Saved data entries
□ □ □

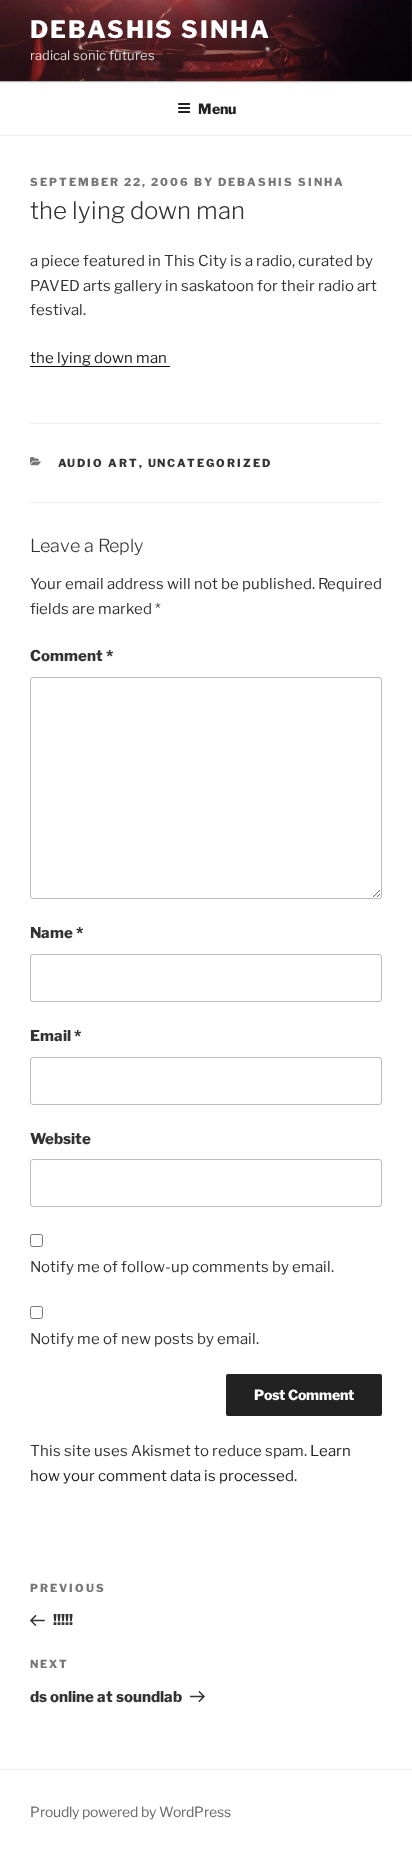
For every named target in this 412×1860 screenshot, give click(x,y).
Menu (217, 108)
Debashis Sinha (150, 29)
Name (56, 933)
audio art (98, 463)
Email (55, 1036)
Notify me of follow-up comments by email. (182, 1267)
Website (60, 1139)
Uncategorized (210, 463)
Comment (71, 656)
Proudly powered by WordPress (130, 1811)
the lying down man (100, 358)
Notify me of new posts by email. (144, 1339)
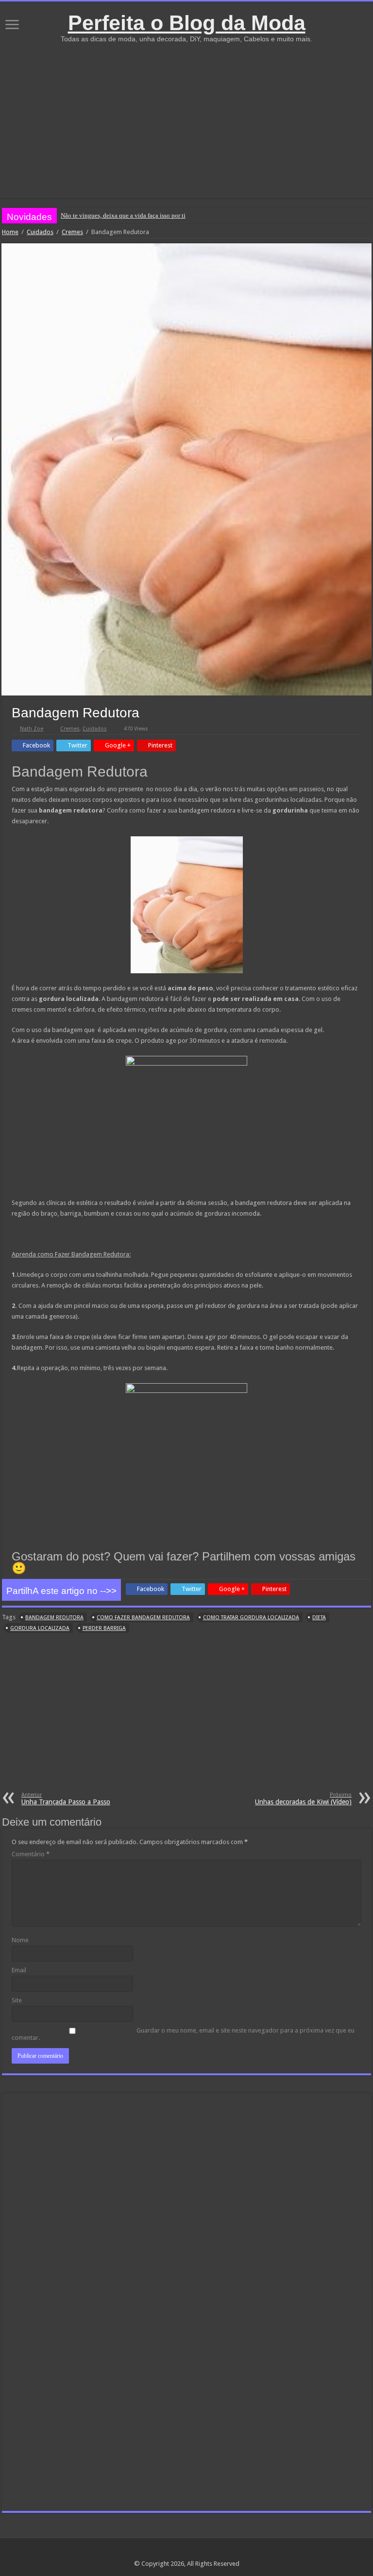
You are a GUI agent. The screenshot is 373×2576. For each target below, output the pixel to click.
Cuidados (40, 232)
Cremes (72, 232)
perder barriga (104, 1628)
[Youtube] (205, 2552)
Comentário (31, 1854)
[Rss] (168, 2552)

□ □ □

Your assignment:
Could you write all the entries out again exactly, but without their pictures?

Solution:
For every named target in this 412×1860 screenshot, give click(x,y).
Menu (217, 108)
Debashis Sinha (150, 29)
Name (56, 933)
audio art (98, 463)
Email (55, 1036)
Notify me of follow-up comments by email. (182, 1267)
Website (60, 1139)
Uncategorized (210, 463)
Comment (71, 656)
Proudly powered by WordPress (130, 1811)
the lying down man (100, 358)
Notify me of new posts by email. (144, 1339)
You are a GUI agent. The screenshot is 373×2576. For each target below, output the pixel to click.
Cuidados (40, 232)
Cremes (72, 232)
perder barriga (104, 1628)
[Youtube] (205, 2552)
Comentário (31, 1854)
[Rss] (168, 2552)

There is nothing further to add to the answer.